Write the next passage of the article on China's Back to Jerusalem movement, starting immediately after its final sentence.

*** Exercise text Section Begins ***

China’s Back to Jerusalem Movement
Recently there has been much writing on how Christianity in the Middle East is facing extinction as the scourge of ISIS advances in the region. Titles like “Christianity faces extinction in Middle East,” “Christians Presence in Middle East Threatened with Extinction,” “Is this the end for Mideast Christians?” and others abound in a seemingly hopeless situation.
It does look hopeless. The most wrenching stories have come from Iraq where ISIS has savagely persecuted ancient Christian communities, including Assyrians, Chaldeans, and Syrian Orthodox.
In a reminder of Nazi savagery against Jews, Christian homes were marked with the Arabic letter ن for Nazarenes—Christ followers, and inhabitants were targets for abuse or murder.

As such hundreds of thousands of Christians across Iraq and Syria have fled their homes to Iraqi Kurdistan and neighboring countries, and the warning of a potential genocide of Christians and other minorities in the Middle East comes at the centenary of another genocide, in which up to 3.75 million Christians (Armenians, Assyrians, and Ottoman Greeks) died in a period of 30 years and which peaked in 1915.
However, as darkness descends upon the region, a light is kindling in the East and spreading west on the Silk Road towards this heart of darkness.
What is not reported in mainstream media is that Christianity in the Mideast is not yet facing extinction, as new Christians from the East are migrating to help in the region—Chinese Christians. China, currently experiencing the largest Christian movement in the world, is marching west.
Jesus in Beijing
Though the Chinese Communist Party is the largest explicitly atheist organization in the world with 85 million official numbers, this is overshadowed by an estimated 130 million Christians in China. Growing by an average of 10% a year since 1980, Yang Fenggang of Purdue University estimates there will be 250 million Christians by 2030, making China’s Christian population the largest in the world. Several million of them are in the Chinese Communist Party.
And as Christianity rises in China, especially the unregistered underground house churches, a movement has been welling in its midst—the ‘Back to Jerusalem’ movement. Birthed in the 1900s, it was a vision of Chinese missionaries to spread the Gospel from the east coast of China through the landlocked Buddhist, Hindu and Muslim lands until it reached where Christianity was first born—back to Jerusalem.

*** Exercise text Section Ends ***
*** Records Section Begins ***

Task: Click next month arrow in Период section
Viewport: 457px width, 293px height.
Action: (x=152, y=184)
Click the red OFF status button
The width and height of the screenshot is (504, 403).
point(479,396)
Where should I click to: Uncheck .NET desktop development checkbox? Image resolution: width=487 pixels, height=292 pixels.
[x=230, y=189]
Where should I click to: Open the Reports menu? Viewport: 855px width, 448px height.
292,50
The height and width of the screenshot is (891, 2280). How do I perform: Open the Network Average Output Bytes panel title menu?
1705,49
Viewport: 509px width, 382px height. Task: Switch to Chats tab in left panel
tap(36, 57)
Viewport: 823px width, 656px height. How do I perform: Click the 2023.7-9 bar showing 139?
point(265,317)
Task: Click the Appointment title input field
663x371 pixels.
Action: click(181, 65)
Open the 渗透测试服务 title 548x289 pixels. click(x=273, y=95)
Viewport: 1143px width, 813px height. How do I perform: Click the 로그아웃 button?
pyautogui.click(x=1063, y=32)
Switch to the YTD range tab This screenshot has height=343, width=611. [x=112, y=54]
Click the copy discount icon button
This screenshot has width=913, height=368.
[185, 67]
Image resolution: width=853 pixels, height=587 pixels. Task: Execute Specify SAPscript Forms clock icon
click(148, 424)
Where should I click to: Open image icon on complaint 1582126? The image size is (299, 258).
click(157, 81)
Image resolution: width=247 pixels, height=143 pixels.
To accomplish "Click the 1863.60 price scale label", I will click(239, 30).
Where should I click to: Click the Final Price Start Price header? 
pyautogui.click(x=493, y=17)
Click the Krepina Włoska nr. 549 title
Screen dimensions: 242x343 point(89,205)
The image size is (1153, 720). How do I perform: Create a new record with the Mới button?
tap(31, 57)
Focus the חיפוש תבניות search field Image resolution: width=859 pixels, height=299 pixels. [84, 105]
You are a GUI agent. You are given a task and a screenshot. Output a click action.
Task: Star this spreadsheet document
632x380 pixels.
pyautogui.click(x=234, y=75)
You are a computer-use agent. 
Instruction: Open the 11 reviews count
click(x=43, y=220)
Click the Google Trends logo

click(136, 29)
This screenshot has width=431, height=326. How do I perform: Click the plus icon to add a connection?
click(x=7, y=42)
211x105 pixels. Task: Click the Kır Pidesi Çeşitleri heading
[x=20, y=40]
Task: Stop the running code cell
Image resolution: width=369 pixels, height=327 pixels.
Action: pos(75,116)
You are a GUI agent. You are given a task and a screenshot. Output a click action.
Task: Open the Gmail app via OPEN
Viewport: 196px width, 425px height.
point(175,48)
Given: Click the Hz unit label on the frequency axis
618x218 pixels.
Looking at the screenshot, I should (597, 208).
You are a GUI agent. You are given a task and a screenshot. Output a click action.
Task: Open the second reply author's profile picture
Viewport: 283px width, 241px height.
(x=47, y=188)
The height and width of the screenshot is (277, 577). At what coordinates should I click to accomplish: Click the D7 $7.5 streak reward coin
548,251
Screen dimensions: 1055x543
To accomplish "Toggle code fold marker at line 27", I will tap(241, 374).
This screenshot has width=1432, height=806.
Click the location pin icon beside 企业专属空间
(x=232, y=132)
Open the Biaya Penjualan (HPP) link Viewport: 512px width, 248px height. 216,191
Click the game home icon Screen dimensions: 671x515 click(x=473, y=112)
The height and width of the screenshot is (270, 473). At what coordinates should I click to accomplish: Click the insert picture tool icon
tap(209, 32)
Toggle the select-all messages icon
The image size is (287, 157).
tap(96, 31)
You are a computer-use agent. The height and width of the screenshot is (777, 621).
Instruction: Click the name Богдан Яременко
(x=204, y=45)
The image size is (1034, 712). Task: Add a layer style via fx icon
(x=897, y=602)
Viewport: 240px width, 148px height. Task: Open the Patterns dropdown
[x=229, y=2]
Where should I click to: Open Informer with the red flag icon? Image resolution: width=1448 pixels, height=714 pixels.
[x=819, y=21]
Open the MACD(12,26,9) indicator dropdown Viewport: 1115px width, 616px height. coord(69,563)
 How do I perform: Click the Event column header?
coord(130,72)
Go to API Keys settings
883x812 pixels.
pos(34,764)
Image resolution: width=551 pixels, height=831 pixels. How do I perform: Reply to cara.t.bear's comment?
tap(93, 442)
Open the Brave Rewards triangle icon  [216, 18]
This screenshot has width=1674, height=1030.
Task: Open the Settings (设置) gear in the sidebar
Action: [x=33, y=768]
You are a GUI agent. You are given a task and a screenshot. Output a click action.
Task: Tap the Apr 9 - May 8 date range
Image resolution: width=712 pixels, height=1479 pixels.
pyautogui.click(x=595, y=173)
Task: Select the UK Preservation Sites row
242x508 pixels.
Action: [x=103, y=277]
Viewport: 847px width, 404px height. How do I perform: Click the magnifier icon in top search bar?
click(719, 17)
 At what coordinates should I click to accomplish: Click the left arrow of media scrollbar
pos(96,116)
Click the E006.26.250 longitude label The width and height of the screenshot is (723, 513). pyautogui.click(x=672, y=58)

*** Records Section Ends ***

> _Task result_:
David Aikman, a former Time magazine Beijing bureau chief, first reported this phenomenon in his 2003 book Jesus in Beijing.
Aikman documented how Christianity was transforming China and changing the global balance of power, noting how Christianity has won over key members of the Chinese Communist Party and the prospect of China becoming the West’s next ally against radical Islam.
As the West has become more secular and western missionaries have been dwindling, Chinese missionaries are riding the waves of China’s rise and reaching far corners of the globe, including areas not easily accessible to Westerners such as Sudan, Iran, North Korea and Syria.
Back to Jerusalem teams have already been in these countries for several years, providing humanitarian relief, health and medical services, building infrastructures, serving as interpreters and ministering to the persecuted people. Many of them had enrolled in Arabic language programs or have been trained by Arabic-speaking Christians to work in the Islamic world.
“[We] have been providing aid to the Iraqis in Turkey by supplying food, tents, blankets, and yogurt with the aid that we have received from around the world….Now we are working in northern Iraq and currently providing a long term solution to the lack of food.”
When asked whether they were fearful of facing persecution themselves and perhaps martyred for their efforts in this region, they responded no. The Chinese Christians state that they had been trained to deal with persecution within Communist China for several decades, and are well prepared to carry out their missions especially in autocratic and Muslim countries.
A pro-Israeli China?
In 2002 while reporting for his book, Aikman also observed there was “an overwhelmingly pro-Israeli feeling among China’s Christians, which contrasted sharply with China’s official government position of supporting Arabs in general and Palestinians in particular.”
At that time, Aikman noted the “future strategic significance of an important component of China’s population being pro-Israeli is well worth considering.”
Prescient advice as more than a decade later, even as Israel faces increasing boycott and sanctions from the West, China and Israel’s relation continues to bloom. And while the Middle East Christians feel they have been abandoned by the West, help is coming towards them from the East, as China marches on the Silk Road back to Jerusalem.